People Make Their Own Win Conditions

People make their own win conditions. This is as true in games as it is in life. And it’s true when it comes to being an indie publisher.

In Games

I used to play a lot of chess with a friend of mine also named Ryan[1]. We would go out to a local brew-pub and drink liter steins of beer while playing game after game. Typically, we’d play three games during one of those afternoons, of which I averaged winning one out of three games. Ryan was pretty good. And while we had a ritual where we would deconstruct a loss — including backing up a few moves and playing together to see how to get out of a situation — I still wanted to win.

When it would get to a point in a game where I wasn’t going to win, due to material lost and position ceded, I would play to the stalemate. Sometimes, I would get that stalemate. And while that isn’t a win per the rules, my own emotional rewards for achieving this new goal were triggered. I felt like I won. And when it comes to psychology, feeling like you won is winning.

I used to also play the Legend of the Five Rings CCG, many years ago. I made a Scorpion deck that was neat, thematic, and…impossible to win with in a multiplayer game. Almost all we played were multiplayer games, so it was a bit of a disappointment. But then the third time I tried it, I noticed a pattern — I ended up playing the kingmaker, the player who would decide which other player would win. The other players started to hate that deck, because it robbed them of a sense of a “clean” victory, so my new win condition, from an emotional reward standpoint rather than a rules standpoint, was to make the win “dirty.”

And I won a few times, from that standpoint. It did get boring, so I made a new deck, but these times where I would adapt what was, for me, “winning” to feel good about the game I played is interesting. If you watch, you’ll see the gulf between “winning by the rules” and “winning by your own emotional validation” — tight gulfs can result in hyper-competitive people for whom there isn’t much of a different, or you’ll see wide gulfs in people who just enjoy playing games regardless of who wins…if the game is interesting. Sometimes you even see that last one to an extreme, where “an interesting game” is the only reward condition, and winning a “boring” game doesn’t actually trigger the emotional rewards.

(Edit: To be clear, since Rob brought it up, I’m not advocating this, especially not to where you become a dick to other people. I’m pointing this out because we all do it at times, and it’s useful to examine that.)

In Life

You also see this all the time in life. The asshole who cuts you off in traffic is trying to feel a win. The person who gives a dollar to someone on the street is trying to feel a win. We’re always going for wins in life, in big and little ways. Sometimes it’s a win against another person and sometimes it’s a win against a sense of yourself or the world. And when a big win looks like it’s not going to happen, folks grasp to change the win or to get some small wins instead. It happens all the time, and it’s worth examining if you’re a game designer.

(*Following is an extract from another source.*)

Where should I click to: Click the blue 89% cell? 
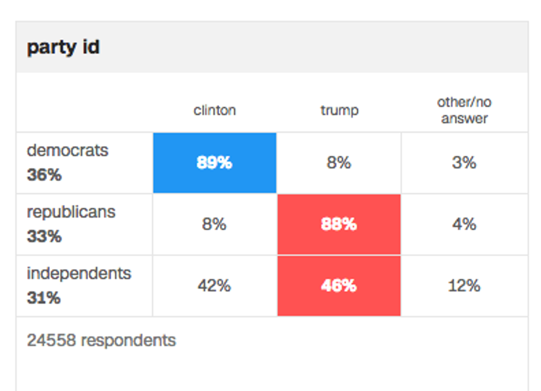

And that’s where we get to publishing. Specifically, the indie publishing vibe of “this isn’t my core business, and I don’t rely on it to pay for my bills.”

In Publishing

The reason so many stupid, pointless bullshit arguments happen revolving publishing in indieland is because different folks in it have different win conditions. There are folks for whom “I have a book in my hand!” is a win condition, or number of sales reaching some arbitrary point, or just the act of finishing a draft and putting it out on the Internet, etc.

And sometimes in publishing, we feel like we’re not going to hit whatever win condition we fantasize about early in a game’s life — a bunch of sales, awards, critical acclaim, the respect of our peers, or whatever we think of when we go to bed on a night after working on the game. My humble win for Mythender was to sell as many copies and get as much play as A Penny For My Thoughts did. Not because I needed that to pay for anything, that was just the mark I was going to hold Mythender to.

Mythender

When it’s clear that we’re not going to win, we adapt or suffer disappointment. And it’s pretty clear that Mythender won’t get as much play, because it’s a weird die-heavy game. A bit ago, I decided to change the design to match the win I wanted, to make a game, and strip out a lot of the economy & number of dice needed. I worked on that for a bit, but I was really unhappy with it. The mechanics work, even if it seems cumbersome and it is component-heavy. That was discouraging as fuck, because I was breaking my game in order to make it more accessible & sellable.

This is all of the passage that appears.